• [YOUR OBJECTIVE]
Return exactly the lines from the one containing "Click the IntelliJ IDEA icon in title bar" through the last line of the records below, both included, and leave out any pictures.

• [Extracted data entries]
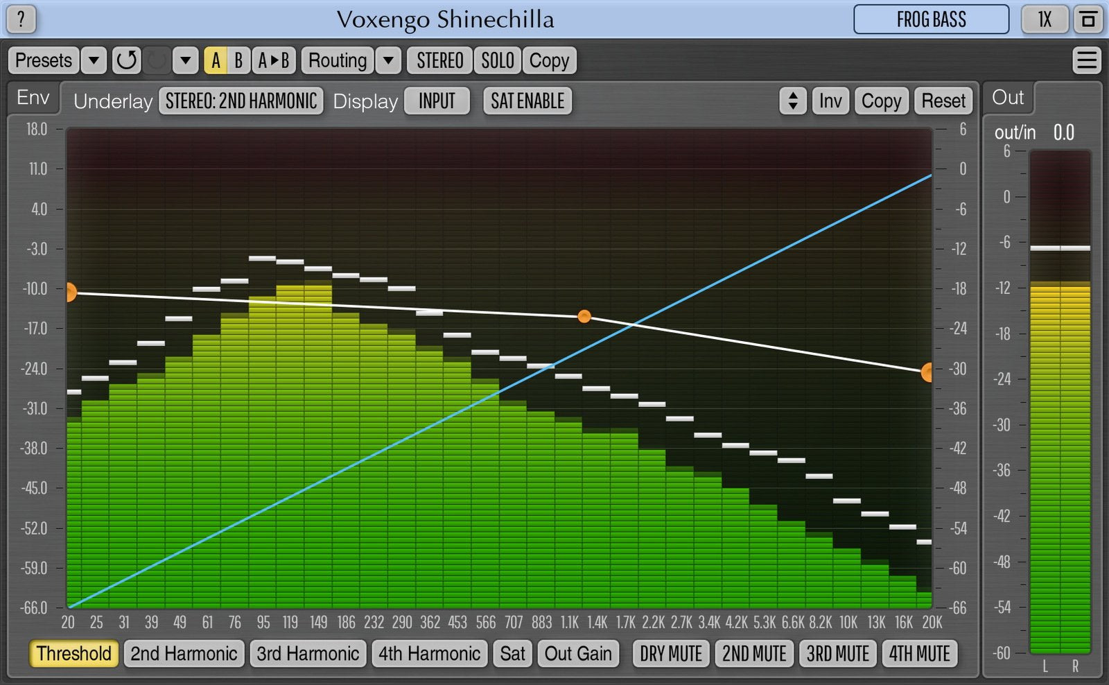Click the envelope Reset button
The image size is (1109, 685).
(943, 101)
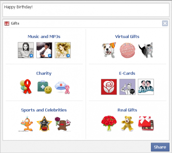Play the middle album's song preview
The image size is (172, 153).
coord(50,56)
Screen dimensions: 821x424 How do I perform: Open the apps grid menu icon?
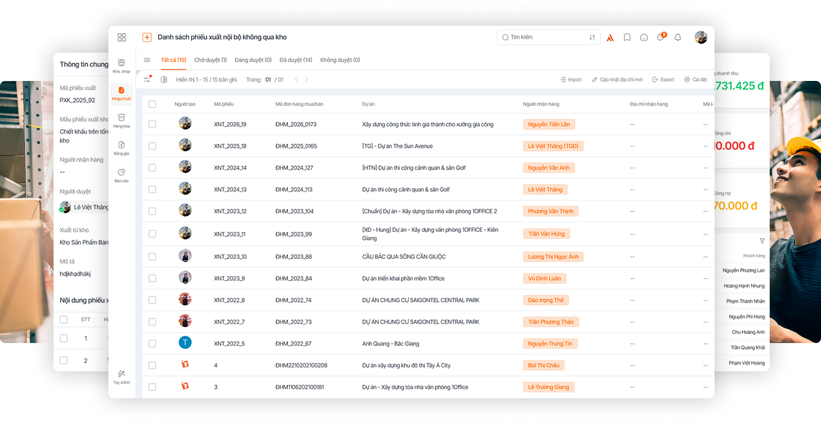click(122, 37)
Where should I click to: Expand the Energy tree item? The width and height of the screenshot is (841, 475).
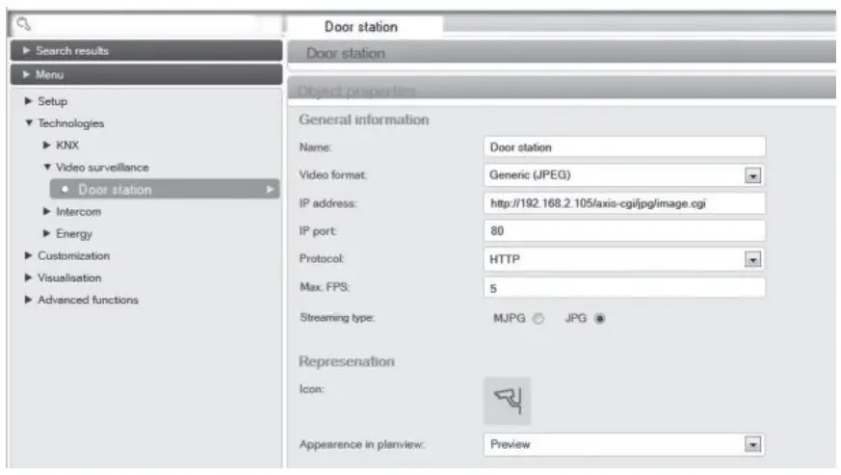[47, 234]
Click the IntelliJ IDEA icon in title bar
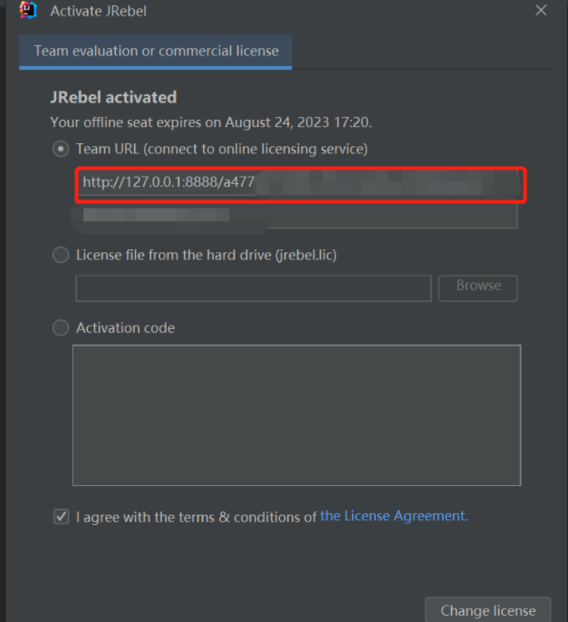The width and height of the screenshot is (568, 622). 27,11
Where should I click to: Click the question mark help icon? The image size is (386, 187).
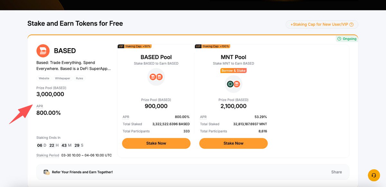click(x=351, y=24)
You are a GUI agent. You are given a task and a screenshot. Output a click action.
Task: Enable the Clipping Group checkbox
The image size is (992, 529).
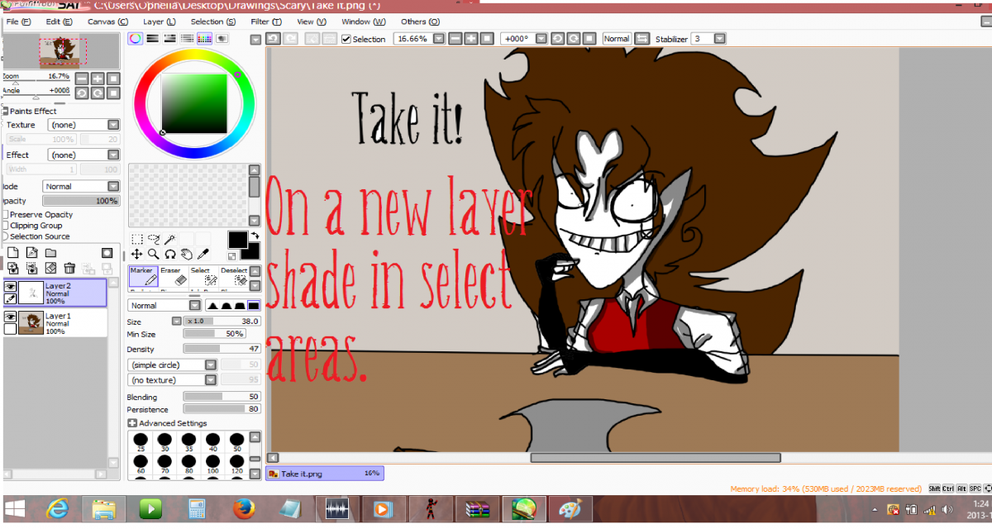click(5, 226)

• [EXPECTED ANSWER]
Click the IntelliJ IDEA icon in title bar
The width and height of the screenshot is (568, 622). 27,11
Where should I click to: Click the question mark help icon? The image size is (386, 187).
click(x=351, y=24)
You are a GUI agent. You are given a task and a screenshot. Output a click action.
Task: Enable the Clipping Group checkbox
The image size is (992, 529).
click(5, 226)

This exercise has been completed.